### To do:
In the records below, take the line containing "820x869 pixels. Task: Click" and every line following it, and write them out exactly.

(Collection entries)
Segment Open

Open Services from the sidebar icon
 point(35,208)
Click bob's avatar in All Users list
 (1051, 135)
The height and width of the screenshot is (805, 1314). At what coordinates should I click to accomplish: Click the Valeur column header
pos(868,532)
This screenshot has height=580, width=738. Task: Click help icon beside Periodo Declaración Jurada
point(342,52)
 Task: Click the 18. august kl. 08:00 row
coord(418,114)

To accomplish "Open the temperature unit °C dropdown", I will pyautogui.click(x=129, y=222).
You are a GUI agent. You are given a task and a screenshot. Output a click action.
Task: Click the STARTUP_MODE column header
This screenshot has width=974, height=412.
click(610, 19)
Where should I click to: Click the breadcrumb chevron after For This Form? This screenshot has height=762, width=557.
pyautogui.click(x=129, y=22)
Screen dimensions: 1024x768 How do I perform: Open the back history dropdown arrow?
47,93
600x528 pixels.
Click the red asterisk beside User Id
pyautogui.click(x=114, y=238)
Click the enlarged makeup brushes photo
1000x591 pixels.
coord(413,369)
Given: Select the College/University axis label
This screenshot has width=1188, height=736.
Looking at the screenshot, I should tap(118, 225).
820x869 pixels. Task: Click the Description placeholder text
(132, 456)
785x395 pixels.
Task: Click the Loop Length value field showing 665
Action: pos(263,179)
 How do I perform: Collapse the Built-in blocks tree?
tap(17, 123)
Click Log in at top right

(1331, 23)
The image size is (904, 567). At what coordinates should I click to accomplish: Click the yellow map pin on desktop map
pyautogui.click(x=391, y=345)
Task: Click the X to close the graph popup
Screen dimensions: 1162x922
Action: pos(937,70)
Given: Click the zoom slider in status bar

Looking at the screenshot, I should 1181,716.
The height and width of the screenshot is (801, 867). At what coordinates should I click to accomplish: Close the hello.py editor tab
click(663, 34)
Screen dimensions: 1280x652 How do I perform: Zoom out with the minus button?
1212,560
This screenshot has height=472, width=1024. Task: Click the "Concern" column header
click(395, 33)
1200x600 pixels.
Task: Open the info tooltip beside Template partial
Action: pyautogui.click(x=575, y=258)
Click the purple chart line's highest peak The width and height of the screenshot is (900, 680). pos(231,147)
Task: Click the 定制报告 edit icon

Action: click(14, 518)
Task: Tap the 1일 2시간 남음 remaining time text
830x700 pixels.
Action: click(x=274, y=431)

Segment Closed

### Your response:
820x869 pixels. Task: Click the Description placeholder text
(132, 456)
785x395 pixels.
Task: Click the Loop Length value field showing 665
Action: pos(263,179)
 How do I perform: Collapse the Built-in blocks tree?
tap(17, 123)
Click Log in at top right

(1331, 23)
The image size is (904, 567). At what coordinates should I click to accomplish: Click the yellow map pin on desktop map
pyautogui.click(x=391, y=345)
Task: Click the X to close the graph popup
Screen dimensions: 1162x922
Action: pos(937,70)
Given: Click the zoom slider in status bar

Looking at the screenshot, I should 1181,716.
The height and width of the screenshot is (801, 867). At what coordinates should I click to accomplish: Close the hello.py editor tab
click(663, 34)
Screen dimensions: 1280x652 How do I perform: Zoom out with the minus button?
1212,560
This screenshot has height=472, width=1024. Task: Click the "Concern" column header
click(395, 33)
1200x600 pixels.
Task: Open the info tooltip beside Template partial
Action: pyautogui.click(x=575, y=258)
Click the purple chart line's highest peak The width and height of the screenshot is (900, 680). pos(231,147)
Task: Click the 定制报告 edit icon

Action: click(14, 518)
Task: Tap the 1일 2시간 남음 remaining time text
830x700 pixels.
Action: click(x=274, y=431)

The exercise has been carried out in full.